By Posted Feb 29, 2012

Lawn chemicals Every year over 4.6 million pounds of the toxic herbicide 2,4-D are applied to lawns, playgrounds and golf courses in the U.S. Commonly found in ‘weed n’ feed’ products, 2,4-D is an ingredient in Agent Orange which was used as a defoliant during the Vietnam war. And while the EPA has been made aware of the health threats associated with 2,4-D, the agency has been slow to take measures to remove this hazardous ingredient from lawn care products.

Today, the Natural Resources Defense Council (NRDC) filed a lawsuit against the EPA to ban the use of 2,4-D from ‘weed n’ feed’ lawn care products. Specifically, the suit claims the EPA has failed to respond to a 2008 petition to cancel all registrations and revoke all tolerances of the known neurotoxin and ingredient in Agent Orange.

According to the NRDC, research by the EPA found that babies born in counties with high rates of 2,4-D application to farm fields were significantly more likely to be born with birth defects of the respiratory and circulatory systems, as well as defects of the musculoskeletal system like clubfoot, fused digits and extra digits. These birth defects were 60% to 90% more likely in counties with higher 2,4-D application rates.

…birth defects were 60% to 90% more likely in counties with higher 2,4-D application rates…

Dow AgroSciences argues that using 2,4-D is essential since farmers reliant on chemical fertilizers and weed controls are unable to supress weeds which have become resistant to glyphosphate, a less toxic herbicide ingredient used in Monsanto’s broad-spectrum herbicide Roundup. Toxic 2,4-D is expected to be used in even greater quantities in the future due to this resistance.

In other words, genetically engineered crops have led to the emergence of ‘super weeds’ which require more toxic chemicals to suppress. While the production of food crops such as corn has been improved through genetic modification, the health implications of applying more toxic herbicides have been dismissed, overlooked or ignored.

The USDA has assured the public that 2,4-D is safe, but scientists around the world have reported increased cancer risks in association with its use, especially for soft tissue sarcoma and malignant lymphoma. Four separate studies in the United States reported an association with chlorophenoxy herbicide use and non-Hodgkin lymphoma.

Of 30 commonly used lawn pesticides, 19 are linked with cancer or carcinogenicity, 13 are linked with birth defects, 21 with reproductive effects, 26 with liver or kidney damage, 15 with neurotoxicity, and 11 with disruption of the endocrine (hormonal) system. Of those same pesticides, 17 are detected in groundwater, 23 have the ability to leach into drinking water sources, 24 are toxic to fish and other aquatic organisms vital to our ecosystem, 11 are toxic to bees, and 16 are toxic to birds.

…the wheels of justice will grind slowly and are likely to be challenged by industry during the process…

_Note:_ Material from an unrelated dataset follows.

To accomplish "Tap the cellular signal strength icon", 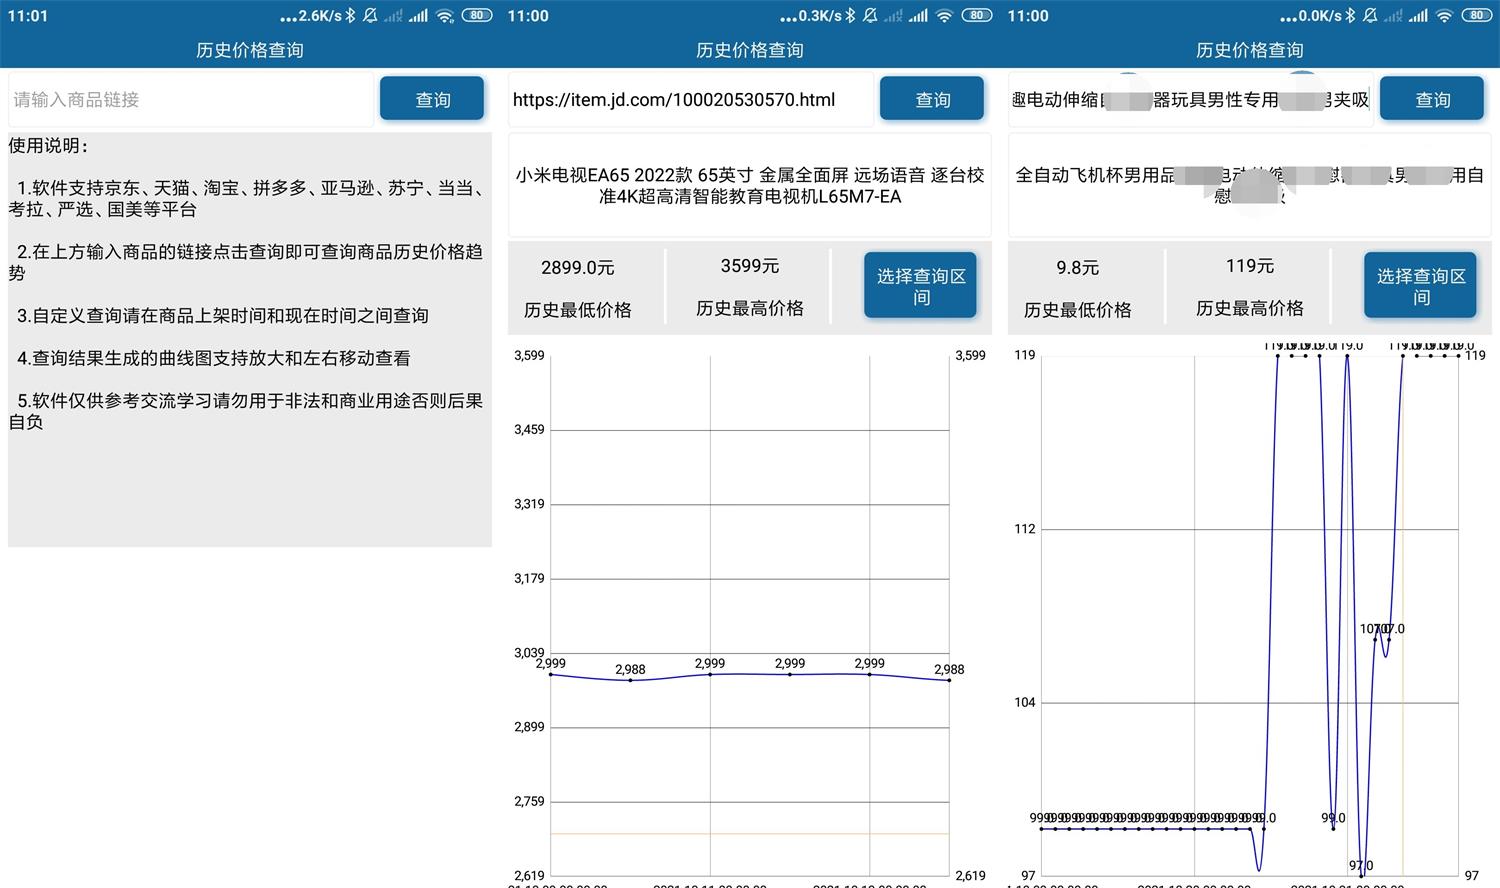I will [420, 15].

While the NRDC lawsuit may eventually lead to a ban on the use of 2,4-D in ‘weed n’ feed’ products, the wheels of justice will grind slowly and are likely to be challenged by industry during the process. In the meantime, homeowners can take advantage of recent developments in lawn care products which do not rely on chemical inputs. For example, corn gluten is a natural, non-toxic pre-emergent weed killer and fertilizer now available to home owners.

Residue from lawn care chemicals can persist for longer than a month after application, and can be tracked into your home if you, your children or your pets have recently walked on a treated lawn. If you are looking to learn more about lawn care chemicals and ways to reduce your exposure to them, read Lawn Care Chemicals: How toxic are they?

To learn more about ways to maintain a healthy lawn by using non-toxic lawn care products, read our guide to Natural Lawn Care.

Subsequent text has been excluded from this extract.